▶ EXERCISE BRIEF
Output all records precisely as written.

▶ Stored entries
---
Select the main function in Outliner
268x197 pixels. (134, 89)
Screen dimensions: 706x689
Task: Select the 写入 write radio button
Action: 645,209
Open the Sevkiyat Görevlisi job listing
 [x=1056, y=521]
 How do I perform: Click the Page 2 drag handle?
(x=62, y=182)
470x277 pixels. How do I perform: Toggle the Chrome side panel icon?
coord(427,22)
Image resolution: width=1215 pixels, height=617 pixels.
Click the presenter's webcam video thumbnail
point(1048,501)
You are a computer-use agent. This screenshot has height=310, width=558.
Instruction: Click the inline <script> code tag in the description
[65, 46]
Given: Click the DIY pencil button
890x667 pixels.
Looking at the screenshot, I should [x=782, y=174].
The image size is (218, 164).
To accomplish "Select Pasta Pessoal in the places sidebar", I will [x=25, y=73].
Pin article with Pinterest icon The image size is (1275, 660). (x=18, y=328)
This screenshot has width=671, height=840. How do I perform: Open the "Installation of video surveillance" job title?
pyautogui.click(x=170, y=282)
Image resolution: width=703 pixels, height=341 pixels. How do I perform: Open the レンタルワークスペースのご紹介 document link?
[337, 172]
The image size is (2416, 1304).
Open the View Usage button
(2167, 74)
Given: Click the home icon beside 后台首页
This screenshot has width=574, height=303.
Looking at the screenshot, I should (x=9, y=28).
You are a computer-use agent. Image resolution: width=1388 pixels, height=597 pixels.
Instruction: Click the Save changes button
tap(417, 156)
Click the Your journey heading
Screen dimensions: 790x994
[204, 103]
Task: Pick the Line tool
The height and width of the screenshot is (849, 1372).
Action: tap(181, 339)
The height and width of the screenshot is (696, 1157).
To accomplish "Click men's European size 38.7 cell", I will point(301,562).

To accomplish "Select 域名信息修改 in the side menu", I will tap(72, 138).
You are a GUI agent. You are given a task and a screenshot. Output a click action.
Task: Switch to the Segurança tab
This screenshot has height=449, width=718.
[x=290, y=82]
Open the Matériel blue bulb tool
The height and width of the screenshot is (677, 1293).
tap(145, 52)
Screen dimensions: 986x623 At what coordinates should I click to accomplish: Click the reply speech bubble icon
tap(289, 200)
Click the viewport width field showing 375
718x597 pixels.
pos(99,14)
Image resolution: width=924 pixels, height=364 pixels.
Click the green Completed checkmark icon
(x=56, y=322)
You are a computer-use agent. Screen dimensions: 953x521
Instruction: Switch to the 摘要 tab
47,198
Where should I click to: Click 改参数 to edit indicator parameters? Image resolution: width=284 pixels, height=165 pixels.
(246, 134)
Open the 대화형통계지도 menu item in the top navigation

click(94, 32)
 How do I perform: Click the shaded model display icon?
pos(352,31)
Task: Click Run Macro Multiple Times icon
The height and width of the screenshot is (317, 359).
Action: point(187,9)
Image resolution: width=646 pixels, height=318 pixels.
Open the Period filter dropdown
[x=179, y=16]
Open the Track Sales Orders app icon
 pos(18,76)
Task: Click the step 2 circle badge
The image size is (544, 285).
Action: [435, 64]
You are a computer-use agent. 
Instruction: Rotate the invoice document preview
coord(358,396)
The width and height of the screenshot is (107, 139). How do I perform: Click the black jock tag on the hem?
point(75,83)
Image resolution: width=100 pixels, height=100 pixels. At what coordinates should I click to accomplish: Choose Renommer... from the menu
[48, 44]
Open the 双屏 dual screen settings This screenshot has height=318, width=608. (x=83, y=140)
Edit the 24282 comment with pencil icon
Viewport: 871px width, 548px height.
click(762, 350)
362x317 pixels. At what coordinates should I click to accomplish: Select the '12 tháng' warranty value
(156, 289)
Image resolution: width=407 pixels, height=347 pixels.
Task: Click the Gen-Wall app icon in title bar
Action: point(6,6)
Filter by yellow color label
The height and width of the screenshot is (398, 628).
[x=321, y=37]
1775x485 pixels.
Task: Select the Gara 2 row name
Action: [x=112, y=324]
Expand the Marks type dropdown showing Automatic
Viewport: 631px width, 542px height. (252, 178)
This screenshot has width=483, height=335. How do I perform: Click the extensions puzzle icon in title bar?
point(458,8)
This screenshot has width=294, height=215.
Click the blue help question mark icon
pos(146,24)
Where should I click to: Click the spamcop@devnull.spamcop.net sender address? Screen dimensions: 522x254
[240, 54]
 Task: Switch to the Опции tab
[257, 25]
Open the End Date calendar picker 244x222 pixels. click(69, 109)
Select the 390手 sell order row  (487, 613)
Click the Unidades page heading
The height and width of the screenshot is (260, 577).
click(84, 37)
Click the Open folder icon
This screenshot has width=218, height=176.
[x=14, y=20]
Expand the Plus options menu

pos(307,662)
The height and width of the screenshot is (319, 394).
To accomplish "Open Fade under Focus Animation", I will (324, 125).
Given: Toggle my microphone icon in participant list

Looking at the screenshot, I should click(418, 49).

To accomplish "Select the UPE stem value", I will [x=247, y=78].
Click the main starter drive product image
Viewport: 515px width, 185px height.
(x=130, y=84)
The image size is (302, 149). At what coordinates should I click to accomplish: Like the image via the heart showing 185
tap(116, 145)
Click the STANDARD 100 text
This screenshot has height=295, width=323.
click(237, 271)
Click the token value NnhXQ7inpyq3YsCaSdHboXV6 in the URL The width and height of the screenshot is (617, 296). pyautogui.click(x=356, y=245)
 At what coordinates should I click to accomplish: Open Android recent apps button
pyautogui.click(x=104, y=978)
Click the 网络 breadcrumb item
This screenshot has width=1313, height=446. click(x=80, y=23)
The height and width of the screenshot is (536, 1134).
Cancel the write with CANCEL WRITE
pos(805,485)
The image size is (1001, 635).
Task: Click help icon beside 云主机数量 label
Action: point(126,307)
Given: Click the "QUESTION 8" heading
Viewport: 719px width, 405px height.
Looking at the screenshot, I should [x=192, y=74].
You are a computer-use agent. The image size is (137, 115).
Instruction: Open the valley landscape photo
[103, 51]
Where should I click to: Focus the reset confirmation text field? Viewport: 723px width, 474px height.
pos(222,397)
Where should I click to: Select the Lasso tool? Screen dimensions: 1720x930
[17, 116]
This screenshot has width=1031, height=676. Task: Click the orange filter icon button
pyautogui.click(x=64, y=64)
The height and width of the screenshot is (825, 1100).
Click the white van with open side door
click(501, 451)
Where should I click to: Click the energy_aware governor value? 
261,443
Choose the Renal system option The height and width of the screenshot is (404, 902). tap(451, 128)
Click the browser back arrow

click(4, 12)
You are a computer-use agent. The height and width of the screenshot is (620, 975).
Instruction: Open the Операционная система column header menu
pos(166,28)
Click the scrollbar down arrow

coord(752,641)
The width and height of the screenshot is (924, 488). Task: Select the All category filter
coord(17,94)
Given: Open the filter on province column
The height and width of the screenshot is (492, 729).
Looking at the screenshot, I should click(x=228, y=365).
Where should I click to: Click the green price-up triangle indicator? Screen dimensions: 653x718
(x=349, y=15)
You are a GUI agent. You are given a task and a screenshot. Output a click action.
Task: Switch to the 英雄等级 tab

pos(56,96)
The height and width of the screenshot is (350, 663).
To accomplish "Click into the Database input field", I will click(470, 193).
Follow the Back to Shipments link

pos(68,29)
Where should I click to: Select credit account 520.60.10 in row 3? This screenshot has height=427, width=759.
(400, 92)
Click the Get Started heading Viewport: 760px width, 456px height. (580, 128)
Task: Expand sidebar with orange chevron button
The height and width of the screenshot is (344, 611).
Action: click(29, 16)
---
▶ WRITTEN ANSWER
Select the main function in Outliner
268x197 pixels. (134, 89)
Screen dimensions: 706x689
Task: Select the 写入 write radio button
Action: 645,209
Open the Sevkiyat Görevlisi job listing
 [x=1056, y=521]
 How do I perform: Click the Page 2 drag handle?
(x=62, y=182)
470x277 pixels. How do I perform: Toggle the Chrome side panel icon?
coord(427,22)
Image resolution: width=1215 pixels, height=617 pixels.
Click the presenter's webcam video thumbnail
point(1048,501)
You are a computer-use agent. This screenshot has height=310, width=558.
Instruction: Click the inline <script> code tag in the description
[65, 46]
Given: Click the DIY pencil button
890x667 pixels.
Looking at the screenshot, I should [x=782, y=174].
The image size is (218, 164).
To accomplish "Select Pasta Pessoal in the places sidebar", I will [x=25, y=73].
Pin article with Pinterest icon The image size is (1275, 660). (x=18, y=328)
This screenshot has width=671, height=840. How do I perform: Open the "Installation of video surveillance" job title?
pyautogui.click(x=170, y=282)
Image resolution: width=703 pixels, height=341 pixels. How do I perform: Open the レンタルワークスペースのご紹介 document link?
[337, 172]
The image size is (2416, 1304).
Open the View Usage button
(2167, 74)
Given: Click the home icon beside 后台首页
This screenshot has width=574, height=303.
Looking at the screenshot, I should (x=9, y=28).
You are a computer-use agent. Image resolution: width=1388 pixels, height=597 pixels.
Instruction: Click the Save changes button
tap(417, 156)
Click the Your journey heading
Screen dimensions: 790x994
[204, 103]
Task: Pick the Line tool
The height and width of the screenshot is (849, 1372).
Action: tap(181, 339)
The height and width of the screenshot is (696, 1157).
To accomplish "Click men's European size 38.7 cell", I will point(301,562).

To accomplish "Select 域名信息修改 in the side menu", I will tap(72, 138).
You are a GUI agent. You are given a task and a screenshot. Output a click action.
Task: Switch to the Segurança tab
This screenshot has height=449, width=718.
[x=290, y=82]
Open the Matériel blue bulb tool
The height and width of the screenshot is (677, 1293).
tap(145, 52)
Screen dimensions: 986x623 At what coordinates should I click to accomplish: Click the reply speech bubble icon
tap(289, 200)
Click the viewport width field showing 375
718x597 pixels.
pos(99,14)
Image resolution: width=924 pixels, height=364 pixels.
Click the green Completed checkmark icon
(x=56, y=322)
You are a computer-use agent. Screen dimensions: 953x521
Instruction: Switch to the 摘要 tab
47,198
Where should I click to: Click 改参数 to edit indicator parameters? Image resolution: width=284 pixels, height=165 pixels.
(246, 134)
Open the 대화형통계지도 menu item in the top navigation

click(94, 32)
 How do I perform: Click the shaded model display icon?
pos(352,31)
Task: Click Run Macro Multiple Times icon
The height and width of the screenshot is (317, 359).
Action: point(187,9)
Image resolution: width=646 pixels, height=318 pixels.
Open the Period filter dropdown
[x=179, y=16]
Open the Track Sales Orders app icon
 pos(18,76)
Task: Click the step 2 circle badge
The image size is (544, 285).
Action: [435, 64]
You are a computer-use agent. 
Instruction: Rotate the invoice document preview
coord(358,396)
The width and height of the screenshot is (107, 139). How do I perform: Click the black jock tag on the hem?
point(75,83)
Image resolution: width=100 pixels, height=100 pixels. At what coordinates should I click to accomplish: Choose Renommer... from the menu
[48, 44]
Open the 双屏 dual screen settings This screenshot has height=318, width=608. (x=83, y=140)
Edit the 24282 comment with pencil icon
Viewport: 871px width, 548px height.
click(762, 350)
362x317 pixels. At what coordinates should I click to accomplish: Select the '12 tháng' warranty value
(156, 289)
Image resolution: width=407 pixels, height=347 pixels.
Task: Click the Gen-Wall app icon in title bar
Action: point(6,6)
Filter by yellow color label
The height and width of the screenshot is (398, 628).
[x=321, y=37]
1775x485 pixels.
Task: Select the Gara 2 row name
Action: [x=112, y=324]
Expand the Marks type dropdown showing Automatic
Viewport: 631px width, 542px height. (252, 178)
This screenshot has width=483, height=335. How do I perform: Click the extensions puzzle icon in title bar?
point(458,8)
This screenshot has width=294, height=215.
Click the blue help question mark icon
pos(146,24)
Where should I click to: Click the spamcop@devnull.spamcop.net sender address? Screen dimensions: 522x254
[240, 54]
 Task: Switch to the Опции tab
[257, 25]
Open the End Date calendar picker 244x222 pixels. click(69, 109)
Select the 390手 sell order row  (487, 613)
Click the Unidades page heading
The height and width of the screenshot is (260, 577).
click(84, 37)
Click the Open folder icon
This screenshot has width=218, height=176.
[x=14, y=20]
Expand the Plus options menu

pos(307,662)
The height and width of the screenshot is (319, 394).
To accomplish "Open Fade under Focus Animation", I will (324, 125).
Given: Toggle my microphone icon in participant list

Looking at the screenshot, I should click(418, 49).

To accomplish "Select the UPE stem value", I will [x=247, y=78].
Click the main starter drive product image
Viewport: 515px width, 185px height.
(x=130, y=84)
The image size is (302, 149). At what coordinates should I click to accomplish: Like the image via the heart showing 185
tap(116, 145)
Click the STANDARD 100 text
This screenshot has height=295, width=323.
click(237, 271)
Click the token value NnhXQ7inpyq3YsCaSdHboXV6 in the URL The width and height of the screenshot is (617, 296). pyautogui.click(x=356, y=245)
 At what coordinates should I click to accomplish: Open Android recent apps button
pyautogui.click(x=104, y=978)
Click the 网络 breadcrumb item
This screenshot has width=1313, height=446. click(x=80, y=23)
The height and width of the screenshot is (536, 1134).
Cancel the write with CANCEL WRITE
pos(805,485)
The image size is (1001, 635).
Task: Click help icon beside 云主机数量 label
Action: point(126,307)
Given: Click the "QUESTION 8" heading
Viewport: 719px width, 405px height.
Looking at the screenshot, I should [x=192, y=74].
You are a computer-use agent. The image size is (137, 115).
Instruction: Open the valley landscape photo
[103, 51]
Where should I click to: Focus the reset confirmation text field? Viewport: 723px width, 474px height.
pos(222,397)
Where should I click to: Select the Lasso tool? Screen dimensions: 1720x930
[17, 116]
This screenshot has width=1031, height=676. Task: Click the orange filter icon button
pyautogui.click(x=64, y=64)
The height and width of the screenshot is (825, 1100).
Click the white van with open side door
click(501, 451)
Where should I click to: Click the energy_aware governor value? 
261,443
Choose the Renal system option The height and width of the screenshot is (404, 902). tap(451, 128)
Click the browser back arrow

click(4, 12)
You are a computer-use agent. The height and width of the screenshot is (620, 975).
Instruction: Open the Операционная система column header menu
pos(166,28)
Click the scrollbar down arrow

coord(752,641)
The width and height of the screenshot is (924, 488). Task: Select the All category filter
coord(17,94)
Given: Open the filter on province column
The height and width of the screenshot is (492, 729).
Looking at the screenshot, I should click(x=228, y=365).
Where should I click to: Click the green price-up triangle indicator? Screen dimensions: 653x718
(x=349, y=15)
You are a GUI agent. You are given a task and a screenshot. Output a click action.
Task: Switch to the 英雄等级 tab

pos(56,96)
The height and width of the screenshot is (350, 663).
To accomplish "Click into the Database input field", I will click(470, 193).
Follow the Back to Shipments link

pos(68,29)
Where should I click to: Select credit account 520.60.10 in row 3? This screenshot has height=427, width=759.
(400, 92)
Click the Get Started heading Viewport: 760px width, 456px height. (580, 128)
Task: Expand sidebar with orange chevron button
The height and width of the screenshot is (344, 611).
Action: click(29, 16)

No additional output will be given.